*** TEXT

August 2020  — Das Medienprojekt „August2020“ (august2020.info/de) sammelt und veroffentlicht Zeugenaussagen uber Folterungen, Verletzungen und Misshandlungen wahrend der friedlichen Proteste, die nach den Wahlen in Belarus im Jahr 2020 stattfanden.

Folter und Gewalt im Jahr 2020 – die Geschichte von Ihar K.

22 Jahre alt, Wahlbeobachter. „Der OMON-Polizist schubste mich weg mit den Worten: „Es macht keinen Spaß, ihn zu schlagen, er schreit nicht“

Ihar ist erst 22 Jahre alt, aber er hat bereits zahlreiche Ideen für die Entwicklung seines Heimatlandes ausgearbeitet. Bislang braucht sie zwar niemand, aber er hat die Hoffnung noch nicht aufgegeben. Und damit seine Kinder in dem Belarus leben können, von dem Millionen träumen, war es notwendig, die Stimmen bei den Wahlen ehrlich zu zählen. Deshalb hat er sich den Wahlbeobachtern angeschlossen. Fünf Tage voller Angst, Demütigung und Gewalt – das ist der Dank des Staates an ihn. Die Erinnerungen verfolgen ihn bis heute: „Der schrecklichste Moment auf Akreszina ist, wenn eine Beamtin der Spezialeinheit OMON die Frauen entkleidet und sie schlägt. Sie schreit ihnen zu, dass niemand kommen wird, um zu helfen. Und man selbst kann wirklich nichts tun, während man in der Gefängniszelle erstickt“.

******
*** AUSGELESENE EINTRÄGE

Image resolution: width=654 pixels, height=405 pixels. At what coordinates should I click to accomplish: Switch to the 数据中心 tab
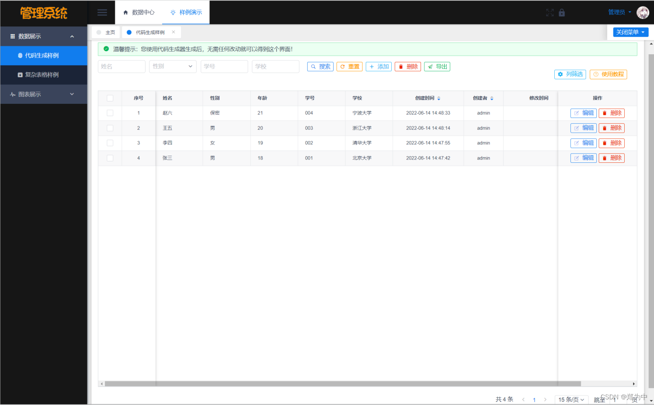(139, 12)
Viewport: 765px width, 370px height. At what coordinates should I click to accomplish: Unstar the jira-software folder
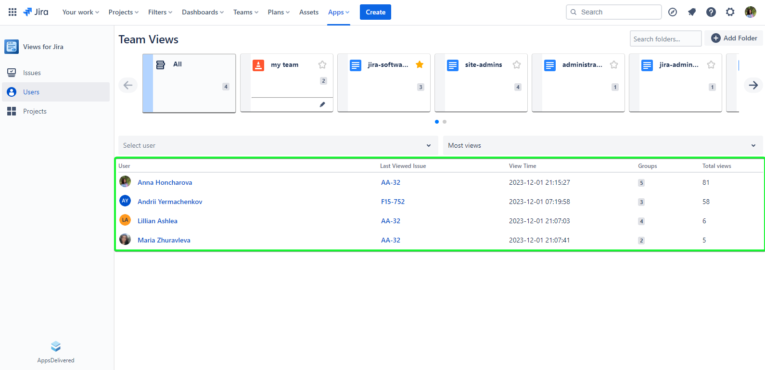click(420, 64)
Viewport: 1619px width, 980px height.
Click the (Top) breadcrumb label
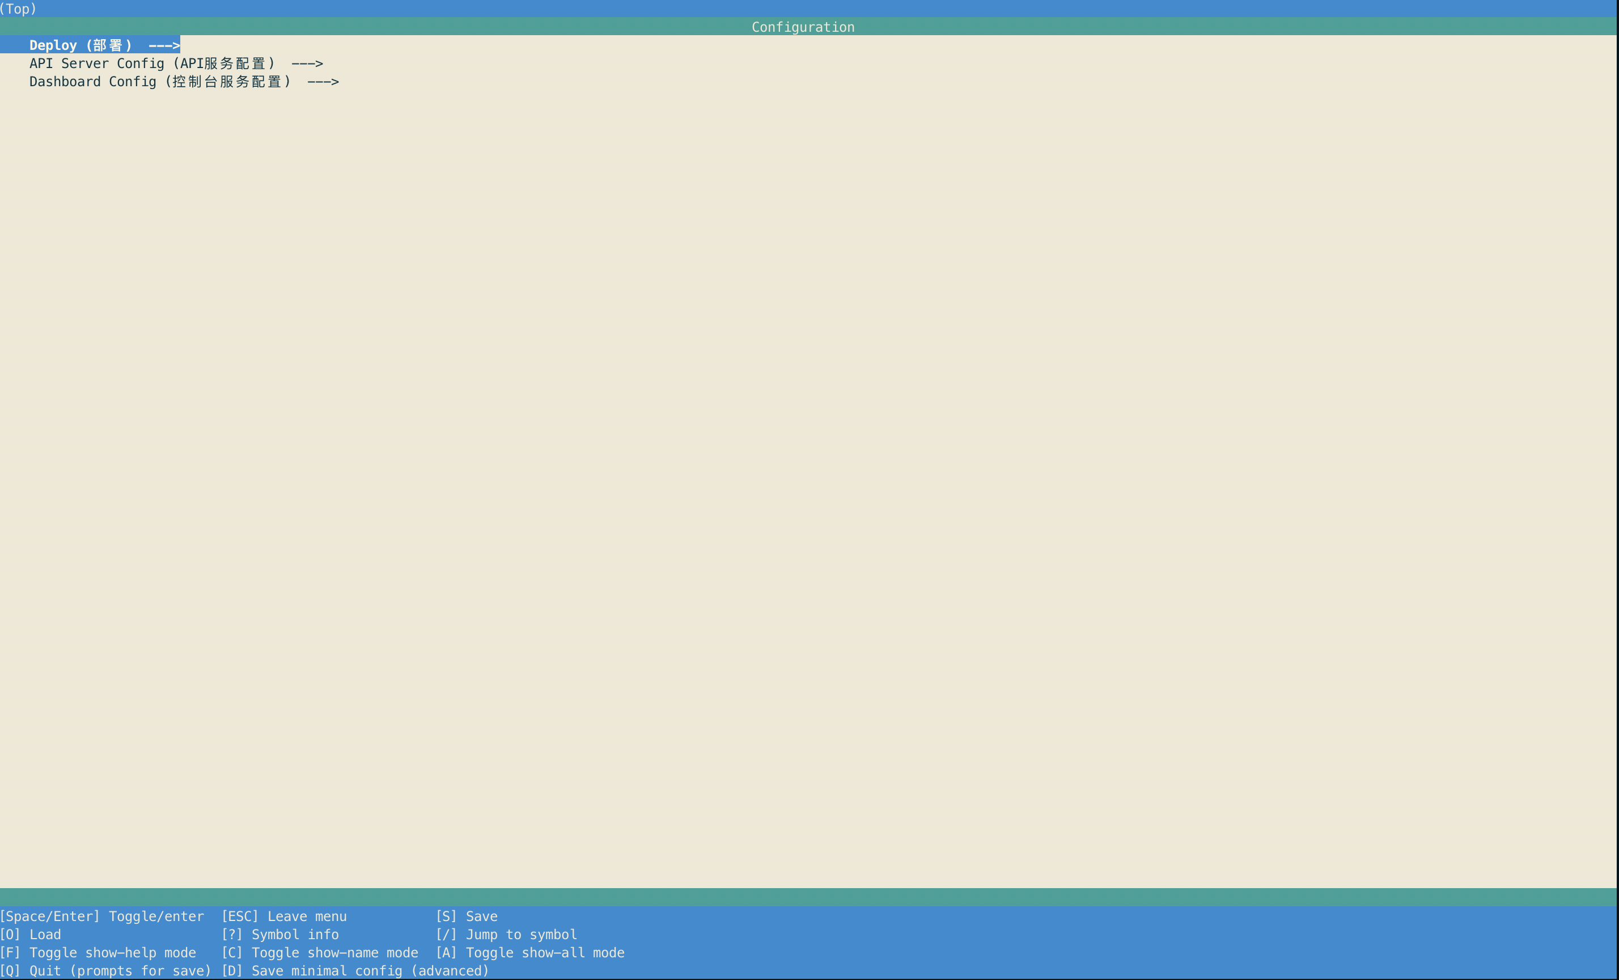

******

__DEINE AUFGABEN__:
1. Welche Passage steht im Bericht über Ihar K. von „August 2020  — Das“ bis einschließlich „Jahr 2020 stattfanden.“? Entnimm sie wortgetreu.
2. Wie geht der Bericht über Ihar K. nach seinem letzten Satz weiter? Schreib ihn fort.
Die Liste hat mit dem Bericht über Ihar K. nichts zu tun.

__LÖSUNGEN__:
1.
August 2020  — Das Medienprojekt „August2020“ (august2020.info/de) sammelt und veroffentlicht Zeugenaussagen uber Folterungen, Verletzungen und Misshandlungen wahrend der friedlichen Proteste, die nach den Wahlen in Belarus im Jahr 2020 stattfanden.

2.
„Ich wollte mir die Pulsadern aufschneiden, um im Krankenwagen abtransportiert zu werden. Alles, um nicht dort zu sein“

– Ich war Wahlbeobachter im Bezirk Maskouski in Minsk. Am 9. August, als wir auf das Protokoll mit den Wahlergebnissen warteten, kamen ein Trupp der Spezialeinheit OMON in das Wahllokal.  Die Menschen wurden hinter das Schulgebäude gedrängt, und dann begannen die Verhaftungen. Sie brachten mich, einen weiteren Wahlbeobachter und einen Mann aus der Menge zum Bus. Dort mussten wir uns Beleidigungen anhören. Wir wurden als Schweine, Arschlöcher, Tsikhanouskajas Huren und gekaufte polnische Wichser beschimpft. Einer der Polizisten versuchte, mich zu würgen, aber er war nicht groß genug und konnte mich nicht gut greifen.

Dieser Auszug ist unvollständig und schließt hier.